_INSTRUCTION_: Reproduce everything from the start of the items below down to the line that contains "The width and height of the screenshot is (2217, 1323).", including both the first and last lines, without changing a character.
+++ RECORD LIST +++
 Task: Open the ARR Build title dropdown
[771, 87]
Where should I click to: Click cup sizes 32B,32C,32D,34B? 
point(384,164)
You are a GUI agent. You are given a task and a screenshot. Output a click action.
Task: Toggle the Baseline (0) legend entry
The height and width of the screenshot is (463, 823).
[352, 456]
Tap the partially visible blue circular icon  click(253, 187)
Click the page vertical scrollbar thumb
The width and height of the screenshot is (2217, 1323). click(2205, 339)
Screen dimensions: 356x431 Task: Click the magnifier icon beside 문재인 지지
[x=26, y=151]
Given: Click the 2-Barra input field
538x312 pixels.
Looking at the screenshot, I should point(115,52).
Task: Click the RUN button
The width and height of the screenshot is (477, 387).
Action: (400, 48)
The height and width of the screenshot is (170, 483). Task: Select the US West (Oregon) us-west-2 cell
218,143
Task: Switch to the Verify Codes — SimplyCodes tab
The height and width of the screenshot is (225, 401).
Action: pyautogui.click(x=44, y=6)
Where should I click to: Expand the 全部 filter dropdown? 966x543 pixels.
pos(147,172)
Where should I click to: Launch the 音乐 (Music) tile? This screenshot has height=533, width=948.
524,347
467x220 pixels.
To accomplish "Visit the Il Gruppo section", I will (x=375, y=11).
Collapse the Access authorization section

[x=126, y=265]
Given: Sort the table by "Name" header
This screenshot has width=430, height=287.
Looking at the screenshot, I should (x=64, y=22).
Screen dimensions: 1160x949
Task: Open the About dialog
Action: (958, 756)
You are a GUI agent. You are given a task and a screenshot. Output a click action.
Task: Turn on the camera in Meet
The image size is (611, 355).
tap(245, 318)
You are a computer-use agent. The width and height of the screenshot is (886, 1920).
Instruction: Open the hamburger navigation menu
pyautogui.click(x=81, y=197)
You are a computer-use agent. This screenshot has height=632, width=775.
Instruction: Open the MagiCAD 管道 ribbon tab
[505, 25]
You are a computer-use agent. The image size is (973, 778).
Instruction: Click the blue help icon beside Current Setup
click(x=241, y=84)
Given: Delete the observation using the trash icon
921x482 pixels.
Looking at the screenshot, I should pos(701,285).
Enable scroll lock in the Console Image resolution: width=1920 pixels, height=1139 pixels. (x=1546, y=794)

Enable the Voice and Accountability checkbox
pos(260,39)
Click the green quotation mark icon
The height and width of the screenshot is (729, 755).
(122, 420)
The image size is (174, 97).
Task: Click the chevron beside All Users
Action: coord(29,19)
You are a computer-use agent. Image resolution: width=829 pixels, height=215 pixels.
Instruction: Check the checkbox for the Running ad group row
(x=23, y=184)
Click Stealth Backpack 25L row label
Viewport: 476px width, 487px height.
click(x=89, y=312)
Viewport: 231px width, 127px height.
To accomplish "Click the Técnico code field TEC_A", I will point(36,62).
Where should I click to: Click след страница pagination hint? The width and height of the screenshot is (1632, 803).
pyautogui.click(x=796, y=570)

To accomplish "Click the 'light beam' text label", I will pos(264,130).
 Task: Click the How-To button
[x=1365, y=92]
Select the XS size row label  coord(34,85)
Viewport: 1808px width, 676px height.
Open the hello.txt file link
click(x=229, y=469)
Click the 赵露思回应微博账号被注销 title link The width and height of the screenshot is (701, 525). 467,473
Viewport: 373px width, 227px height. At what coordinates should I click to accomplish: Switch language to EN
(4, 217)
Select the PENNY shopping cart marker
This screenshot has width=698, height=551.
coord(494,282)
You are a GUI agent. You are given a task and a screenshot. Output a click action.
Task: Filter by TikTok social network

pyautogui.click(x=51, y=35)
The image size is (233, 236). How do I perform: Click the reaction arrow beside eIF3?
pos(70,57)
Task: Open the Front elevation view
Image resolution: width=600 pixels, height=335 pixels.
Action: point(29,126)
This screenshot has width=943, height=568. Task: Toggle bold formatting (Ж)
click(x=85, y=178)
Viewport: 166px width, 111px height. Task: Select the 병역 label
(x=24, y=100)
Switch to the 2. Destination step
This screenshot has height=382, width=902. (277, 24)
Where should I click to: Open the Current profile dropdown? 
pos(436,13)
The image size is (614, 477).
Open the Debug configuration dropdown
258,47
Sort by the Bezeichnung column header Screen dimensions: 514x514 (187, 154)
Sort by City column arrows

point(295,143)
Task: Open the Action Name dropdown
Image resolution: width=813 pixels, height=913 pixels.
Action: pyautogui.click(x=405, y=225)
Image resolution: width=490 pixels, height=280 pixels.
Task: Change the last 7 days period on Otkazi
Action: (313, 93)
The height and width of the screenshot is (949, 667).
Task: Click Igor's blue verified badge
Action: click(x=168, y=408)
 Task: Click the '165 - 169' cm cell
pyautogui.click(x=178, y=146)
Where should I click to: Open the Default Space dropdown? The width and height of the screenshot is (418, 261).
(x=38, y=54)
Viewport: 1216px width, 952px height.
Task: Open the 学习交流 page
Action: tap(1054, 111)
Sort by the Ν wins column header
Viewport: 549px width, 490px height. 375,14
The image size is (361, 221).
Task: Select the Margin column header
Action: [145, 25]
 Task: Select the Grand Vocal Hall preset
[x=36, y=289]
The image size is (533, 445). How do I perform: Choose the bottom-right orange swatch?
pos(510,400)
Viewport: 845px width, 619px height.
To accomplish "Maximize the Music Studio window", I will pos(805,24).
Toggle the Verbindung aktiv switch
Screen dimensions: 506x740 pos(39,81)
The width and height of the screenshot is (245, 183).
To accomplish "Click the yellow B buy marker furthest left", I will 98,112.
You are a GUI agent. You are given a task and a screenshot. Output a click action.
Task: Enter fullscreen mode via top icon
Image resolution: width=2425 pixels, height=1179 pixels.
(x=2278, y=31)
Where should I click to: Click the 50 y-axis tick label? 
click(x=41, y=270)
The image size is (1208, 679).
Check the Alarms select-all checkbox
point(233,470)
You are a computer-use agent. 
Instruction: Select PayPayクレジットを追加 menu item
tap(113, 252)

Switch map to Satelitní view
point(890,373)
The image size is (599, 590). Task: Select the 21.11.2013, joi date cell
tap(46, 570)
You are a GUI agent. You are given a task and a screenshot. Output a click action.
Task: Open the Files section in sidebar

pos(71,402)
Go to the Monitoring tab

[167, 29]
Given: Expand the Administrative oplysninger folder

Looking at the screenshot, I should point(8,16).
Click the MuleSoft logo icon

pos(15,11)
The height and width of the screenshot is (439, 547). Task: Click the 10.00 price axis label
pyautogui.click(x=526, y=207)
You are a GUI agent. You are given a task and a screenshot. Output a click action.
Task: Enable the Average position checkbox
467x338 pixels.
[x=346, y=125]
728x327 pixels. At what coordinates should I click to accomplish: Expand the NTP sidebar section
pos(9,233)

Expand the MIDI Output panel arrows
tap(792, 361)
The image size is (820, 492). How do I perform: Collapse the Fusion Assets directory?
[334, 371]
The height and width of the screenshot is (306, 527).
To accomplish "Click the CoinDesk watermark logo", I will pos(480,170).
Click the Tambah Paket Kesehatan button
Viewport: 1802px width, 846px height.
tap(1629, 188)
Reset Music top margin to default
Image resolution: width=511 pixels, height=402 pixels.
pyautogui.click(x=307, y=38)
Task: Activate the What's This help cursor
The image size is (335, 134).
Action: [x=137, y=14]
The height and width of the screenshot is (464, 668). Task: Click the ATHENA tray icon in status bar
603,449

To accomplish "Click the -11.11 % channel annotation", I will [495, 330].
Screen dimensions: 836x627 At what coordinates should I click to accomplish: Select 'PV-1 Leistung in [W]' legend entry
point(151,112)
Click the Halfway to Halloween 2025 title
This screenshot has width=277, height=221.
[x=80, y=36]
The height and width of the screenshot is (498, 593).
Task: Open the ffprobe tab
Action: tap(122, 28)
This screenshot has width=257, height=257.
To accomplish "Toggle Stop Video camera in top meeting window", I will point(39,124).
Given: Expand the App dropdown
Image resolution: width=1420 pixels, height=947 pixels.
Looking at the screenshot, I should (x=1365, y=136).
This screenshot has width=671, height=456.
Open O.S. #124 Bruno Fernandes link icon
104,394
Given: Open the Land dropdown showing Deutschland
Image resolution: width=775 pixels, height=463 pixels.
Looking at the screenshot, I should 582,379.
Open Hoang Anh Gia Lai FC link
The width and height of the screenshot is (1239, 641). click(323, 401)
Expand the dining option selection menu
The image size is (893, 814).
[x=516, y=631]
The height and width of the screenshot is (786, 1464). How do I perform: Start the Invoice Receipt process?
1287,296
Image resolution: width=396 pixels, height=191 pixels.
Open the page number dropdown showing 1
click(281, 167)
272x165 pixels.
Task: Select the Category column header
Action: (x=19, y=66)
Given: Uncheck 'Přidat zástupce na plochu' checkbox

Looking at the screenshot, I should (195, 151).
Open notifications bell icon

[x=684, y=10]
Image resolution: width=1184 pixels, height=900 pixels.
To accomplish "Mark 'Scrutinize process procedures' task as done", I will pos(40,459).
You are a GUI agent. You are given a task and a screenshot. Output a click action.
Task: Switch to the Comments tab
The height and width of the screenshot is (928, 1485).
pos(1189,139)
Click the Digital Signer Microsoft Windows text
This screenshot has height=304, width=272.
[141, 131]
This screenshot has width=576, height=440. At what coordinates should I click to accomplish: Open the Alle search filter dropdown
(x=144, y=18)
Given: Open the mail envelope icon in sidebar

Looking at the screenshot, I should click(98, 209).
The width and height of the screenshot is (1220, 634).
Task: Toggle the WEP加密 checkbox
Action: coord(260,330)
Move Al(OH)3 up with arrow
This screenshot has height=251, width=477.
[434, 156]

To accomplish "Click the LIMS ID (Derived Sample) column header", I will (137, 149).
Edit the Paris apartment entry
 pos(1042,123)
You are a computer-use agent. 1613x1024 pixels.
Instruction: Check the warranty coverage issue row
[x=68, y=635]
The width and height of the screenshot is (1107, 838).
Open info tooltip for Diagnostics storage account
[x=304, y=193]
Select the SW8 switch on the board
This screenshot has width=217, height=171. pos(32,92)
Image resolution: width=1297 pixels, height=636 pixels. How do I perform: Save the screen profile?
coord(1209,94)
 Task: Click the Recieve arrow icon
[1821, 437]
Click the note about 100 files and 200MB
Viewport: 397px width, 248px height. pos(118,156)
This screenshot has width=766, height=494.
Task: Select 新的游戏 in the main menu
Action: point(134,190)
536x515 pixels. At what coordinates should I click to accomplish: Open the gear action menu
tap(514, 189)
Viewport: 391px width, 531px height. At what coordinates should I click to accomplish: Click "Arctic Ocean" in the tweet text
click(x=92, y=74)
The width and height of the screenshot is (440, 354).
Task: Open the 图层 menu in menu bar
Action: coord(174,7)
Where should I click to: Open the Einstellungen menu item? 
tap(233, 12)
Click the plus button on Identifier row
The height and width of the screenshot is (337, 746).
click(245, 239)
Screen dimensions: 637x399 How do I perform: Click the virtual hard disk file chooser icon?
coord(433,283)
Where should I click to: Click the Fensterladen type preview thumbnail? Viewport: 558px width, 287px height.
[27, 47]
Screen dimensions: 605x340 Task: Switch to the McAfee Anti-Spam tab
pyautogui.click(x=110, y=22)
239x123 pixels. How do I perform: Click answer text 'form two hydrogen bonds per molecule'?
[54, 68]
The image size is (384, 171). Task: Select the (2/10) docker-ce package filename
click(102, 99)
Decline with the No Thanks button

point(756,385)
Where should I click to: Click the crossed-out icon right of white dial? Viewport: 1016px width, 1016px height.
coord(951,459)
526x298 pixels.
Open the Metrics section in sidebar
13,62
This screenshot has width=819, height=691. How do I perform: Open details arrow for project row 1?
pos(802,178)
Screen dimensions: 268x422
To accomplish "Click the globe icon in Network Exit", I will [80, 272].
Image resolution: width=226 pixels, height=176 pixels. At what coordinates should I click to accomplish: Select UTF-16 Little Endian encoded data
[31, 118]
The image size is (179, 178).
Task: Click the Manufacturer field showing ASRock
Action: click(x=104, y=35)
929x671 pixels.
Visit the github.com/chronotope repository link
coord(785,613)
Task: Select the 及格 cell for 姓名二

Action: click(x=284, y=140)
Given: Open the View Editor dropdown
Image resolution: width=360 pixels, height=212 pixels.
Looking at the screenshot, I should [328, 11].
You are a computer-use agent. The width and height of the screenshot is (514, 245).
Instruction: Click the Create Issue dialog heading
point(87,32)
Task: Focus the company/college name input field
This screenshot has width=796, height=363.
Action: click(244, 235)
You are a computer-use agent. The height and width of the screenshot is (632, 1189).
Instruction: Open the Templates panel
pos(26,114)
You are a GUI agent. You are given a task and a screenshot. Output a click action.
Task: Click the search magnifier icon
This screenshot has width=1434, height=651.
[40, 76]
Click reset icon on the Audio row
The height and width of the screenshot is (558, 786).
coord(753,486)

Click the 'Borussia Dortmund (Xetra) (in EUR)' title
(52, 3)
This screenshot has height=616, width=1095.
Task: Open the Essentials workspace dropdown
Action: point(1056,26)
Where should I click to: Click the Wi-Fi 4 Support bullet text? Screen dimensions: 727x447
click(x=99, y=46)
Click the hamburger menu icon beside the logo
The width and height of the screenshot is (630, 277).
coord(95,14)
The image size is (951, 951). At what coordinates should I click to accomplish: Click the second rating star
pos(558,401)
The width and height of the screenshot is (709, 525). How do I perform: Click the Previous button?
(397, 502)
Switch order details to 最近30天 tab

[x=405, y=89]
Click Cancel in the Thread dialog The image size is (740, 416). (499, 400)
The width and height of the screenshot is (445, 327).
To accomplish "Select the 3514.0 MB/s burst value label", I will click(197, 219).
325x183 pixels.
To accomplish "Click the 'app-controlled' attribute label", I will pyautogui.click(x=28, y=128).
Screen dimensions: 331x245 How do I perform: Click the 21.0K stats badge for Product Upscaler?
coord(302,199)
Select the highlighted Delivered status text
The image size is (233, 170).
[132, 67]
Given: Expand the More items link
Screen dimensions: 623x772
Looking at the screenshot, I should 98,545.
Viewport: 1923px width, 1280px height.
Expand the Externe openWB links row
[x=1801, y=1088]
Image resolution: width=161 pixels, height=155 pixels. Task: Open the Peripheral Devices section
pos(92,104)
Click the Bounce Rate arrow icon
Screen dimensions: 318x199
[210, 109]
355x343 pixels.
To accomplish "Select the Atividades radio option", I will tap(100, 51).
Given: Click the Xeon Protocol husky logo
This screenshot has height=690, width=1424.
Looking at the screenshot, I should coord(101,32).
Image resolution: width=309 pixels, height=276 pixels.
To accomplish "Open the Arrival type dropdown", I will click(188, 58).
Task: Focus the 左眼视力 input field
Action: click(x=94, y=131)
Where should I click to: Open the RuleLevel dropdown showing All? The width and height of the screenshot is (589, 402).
+++
_THE REPLY_:
 Task: Open the ARR Build title dropdown
[771, 87]
Where should I click to: Click cup sizes 32B,32C,32D,34B? 
point(384,164)
You are a GUI agent. You are given a task and a screenshot. Output a click action.
Task: Toggle the Baseline (0) legend entry
The height and width of the screenshot is (463, 823).
[352, 456]
Tap the partially visible blue circular icon  click(253, 187)
Click the page vertical scrollbar thumb
The width and height of the screenshot is (2217, 1323). click(2205, 339)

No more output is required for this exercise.